Photo: Sophie Koch on Facebook, 16 June 2023
Germany’s new chancellor, Friedrich Merz, has once again disappointed conservative voters—this time by appointing a radical-left activist from the SPD as the government’s new “Queer Commissioner,” in a move critics are calling a gift to the woke wing of German politics.
Sophie Koch, 31, replaces Green politician Sven Lehmann in the post, but instead of downsizing the role or scrapping it altogether, Merz has expanded it—creating a new, additional post within his government. The CDU leader who once vowed to bring order to immigration policy and push back against progressive excess has instead handed more power to someone known for insulting his own party and promoting extremist slogans.
Koch, who until recently worked for a taxpayer-funded LGBT NGO in Saxony, has made headlines for openly mocking the CDU and celebrating their declining support in eastern Germany. “Never again CDU,” she beamed in a now-viral video, reacting to falling poll numbers for the party in Saxony. She has also accused the CDU of abandoning “the democratic centre” over migration policy.
Her social media goes further still: her Facebook profile displays the far-left slogan “Antifascism is manual work,” widely understood in Germany as a veiled call to violence against right-leaning opponents. The quote appears with an image of crochet work—an apparent attempt to soften its tone.
Koch has also declared she will not engage with AfD members in the Bundestag, telling a youth publication: “I don’t shake hands with the Nazis of the AfD.”
All this makes her appointment not only a baffling decision for a supposedly centre-right government—but yet another example of Merz bending to the cultural agenda of the Left.

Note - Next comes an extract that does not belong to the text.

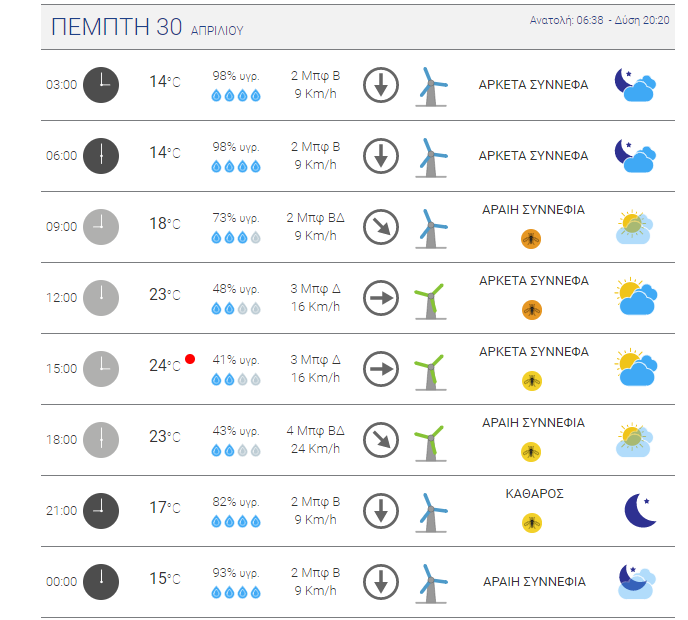Click the northwest wind arrow at 09:00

It follows a string of betrayals on migration, where Merz backtracked on a promised “de facto entry ban” and now aims merely to reduce asylum numbers below 100,000, far above levels many voters find acceptable.
Despite serious recent crimes committed by failed asylum seekers—including the murders of a toddler and a police officer—Merz has refused to cooperate with the anti-immigration AfD, even as his own policies were originally closer to theirs—in rhetoric, at least.
In appointing Koch, Merz has shown once again that he would rather win applause from Germany’s activist class than deliver the conservative course correction voters were promised.